Berdasarkan informasi yang dihimpun, pungutan tersebut dibebankan kepada para siswa dengan nominal tertentu per bulan, di mana bukti pembayaran dicatat menggunakan kartu iuran dan disahkan melalui paraf penerimaan oleh bendahara terkait. Kebijakan ini disinyalir telah berlangsung cukup lama dan mencakup siswa dari berbagai tingkatan kelas.
"Kami sudah membayar sumbangan itu dua puluh ribu per bulan. Saya sendiri sudah melunasi pembayaran dari bulan Juli 2025 hingga Juni 2026," ujar salah seorang siswa SMKN 1 Gunungsitoli yang identitasnya dirahasiakan.
Kacabdisdik Tegaskan Kebijakan Larangan Pungutan di Sekolah Negeri
Menanggapi persoalan tersebut, Kepala Cabang Dinas Pendidikan (Cabdisdik) XIII Provinsi Sumatera Utara Agustinus Hulu menegaskan sikap tegasnya. Merespons praktik pungutan di sekolah negeri, pimpinan Cabdisdik tersebut menyatakan bahwa kebijakan pengutipan semacam itu pada prinsipnya telah dilarang sejak dulu.
"Dari dulu hal tersebut telah dilarang. Sekolah negeri dilarang melakukan pungutan liar atau penarikan iuran wajib yang membebani orang tua siswa, karena operasional sekolah sudah diatur melalui mekanisme anggaran pemerintah," tegas Agustinus saat dikonfirmasi.
Saat ditanya terkait dengan dugaan aliran dana sumbangan tersebut, dirinya menjawab dengan tegas bahwa pihaknya tidak menerima aliran dana tersebut.
"Tidak ada itu pak, tidak ada tidak ada. Bagian - bagian aliran dana itu", tegasnya.
Aturan dan regulasi yang ada secara ketat membatasi pihak sekolah negeri untuk melakukan penarikan iuran wajib kepada peserta didik, mengingat kebutuhan operasional sekolah semestinya telah ditopang oleh alokasi anggaran pemerintah seperti Bantuan Operasional Sekolah (BOS) dan sumber pendanaan sah lainnya.
Tanggapan Kepala Sekolah SMKN 1 Gunungsitoli
Sementara itu, saat dikonfirmasi terkait adanya kartu iuran dan penarikan dana bulanan tersebut, Kepala Sekolah SMKN 1 Gunungsitoli Edi Zendrato memberikan tanggapan.

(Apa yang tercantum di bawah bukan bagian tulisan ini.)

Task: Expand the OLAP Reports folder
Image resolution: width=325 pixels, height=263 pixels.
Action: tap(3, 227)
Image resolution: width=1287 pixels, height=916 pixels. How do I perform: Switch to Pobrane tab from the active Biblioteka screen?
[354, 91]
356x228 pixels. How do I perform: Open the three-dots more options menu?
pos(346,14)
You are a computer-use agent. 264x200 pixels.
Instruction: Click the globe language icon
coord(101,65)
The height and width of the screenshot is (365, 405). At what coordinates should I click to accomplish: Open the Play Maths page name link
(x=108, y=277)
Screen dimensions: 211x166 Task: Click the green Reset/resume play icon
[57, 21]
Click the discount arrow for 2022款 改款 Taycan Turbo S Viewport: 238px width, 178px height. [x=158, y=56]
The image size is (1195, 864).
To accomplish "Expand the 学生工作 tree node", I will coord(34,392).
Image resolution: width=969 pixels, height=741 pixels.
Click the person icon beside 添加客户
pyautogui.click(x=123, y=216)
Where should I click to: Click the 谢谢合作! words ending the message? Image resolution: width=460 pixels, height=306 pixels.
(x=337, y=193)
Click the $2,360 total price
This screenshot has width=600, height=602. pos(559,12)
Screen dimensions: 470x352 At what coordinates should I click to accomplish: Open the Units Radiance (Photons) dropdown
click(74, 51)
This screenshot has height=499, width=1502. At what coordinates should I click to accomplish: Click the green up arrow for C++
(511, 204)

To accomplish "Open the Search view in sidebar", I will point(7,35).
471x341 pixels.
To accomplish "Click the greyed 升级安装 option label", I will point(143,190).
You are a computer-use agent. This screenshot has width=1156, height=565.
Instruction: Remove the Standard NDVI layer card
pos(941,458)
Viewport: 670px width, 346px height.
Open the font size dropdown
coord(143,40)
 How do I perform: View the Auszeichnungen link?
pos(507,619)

Pihaknya berdalih bahwa kebijakan penarikan tersebut merupakan bentuk partisipasi atau sumbangan sukarela dari komite sekolah dan orang tua murid guna menutupi kekurangan pembiayaan operasional tertentu.
"Pungutan atau iuran tersebut bukan merupakan paksaan, melainkan hasil kesepakatan bersama melalui rapat komite dengan orang tua siswa untuk mendukung fasilitas dan kebutuhan penunjang belajar yang belum terakomodir," ujar Edi selaku Kepala Sekolah.
Desakan Evaluasi dan Pengawasan Ketat
Meski pihak sekolah berdalih sebagai sumbangan sukarela melalui komite, polemik dugaan pungutan berkedok SPP ini tetap memicu keresahan dan perdebatan di tengah masyarakat. Sejumlah kalangan mendesak instansi berwenang, termasuk Inspektorat dan Dinas Pendidikan Provinsi Sumatera Utara, untuk segera turun tangan melakukan investigasi mendalam agar marwah dunia pendidikan tetap transparan, akuntabel, dan sesuai dengan ketentuan hukum yang berlaku.